Output of gcc --version:
$ gcc --version
gcc (Ubuntu 6.3.0-12ubuntu2) 6.3.0 20170406
UPDATE: Even though I think 4386427's was good enough for me, I would explain a bit more about the question as it was put on hold. I have a script which makes several calls to a specific function which takes in a char** as argument. I was of the view that I would need to explicitly declare a char** separately and pass it to the function by name every time I made a call to the function. I thought it would be more convenient to declare a string and pass it to the function at the same time; something like:
func( (char**) {"first_string", "second_string"} ).
My initial concern was is this allowed in C generally or is this a compiler-specific feature? 4386427's answer suggests that it is not compiler-specific, however I should be careful that the char** passed to the function would be immutable.
All parameters in C are passed by value.

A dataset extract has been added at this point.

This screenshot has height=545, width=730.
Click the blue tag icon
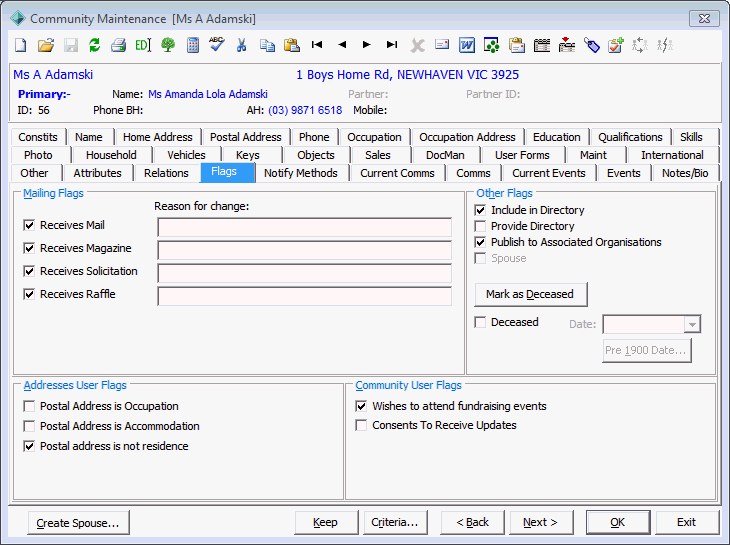[x=591, y=45]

No information about the original object from which the value came is passed to the called function. In this sense, all C arguments are anonymous; no information about the identifier used in the calling function is passed.
In func((char*) "smaps");, the string literal "smaps" is converted to a pointer to char. Only the value of the pointer is passed to func. This is standard C.
(If you do want to pass information about an object to a function, you must do that manually. For example, you can take the address of an object and pass the resulting pointer to the function. Or you can pass the number of elements in an array to a function, along with the address of the first element.)
(In C, string literals such as "smaps" are automatically converted to a pointer to their first character, so you do not need to manually convert them with a char * cast. [This automatic conversion does not occur when the string literal is the operand of sizeof, _Alignof, or & or when it is used to initialize an array.])
It depends on what you are doing in the function. As long as you don't try to modify what test is pointing to, there is no problem. To indicate that it can't be changed, it is good to add const.
Like this the code is fine:
#include <stdio.h>
void func(const char* test){
printf("%s\n", test);
}
int main(void) {
func("smaps1");
func("smaps2");
func("smaps3");
func("smaps4");
return 0;
}
But if you try to change the value like:
void func(char* test){
test[0] = 'A';
printf("%s\n", test);
}
you have undefined behavior because modifying a string literal is undefined behavior.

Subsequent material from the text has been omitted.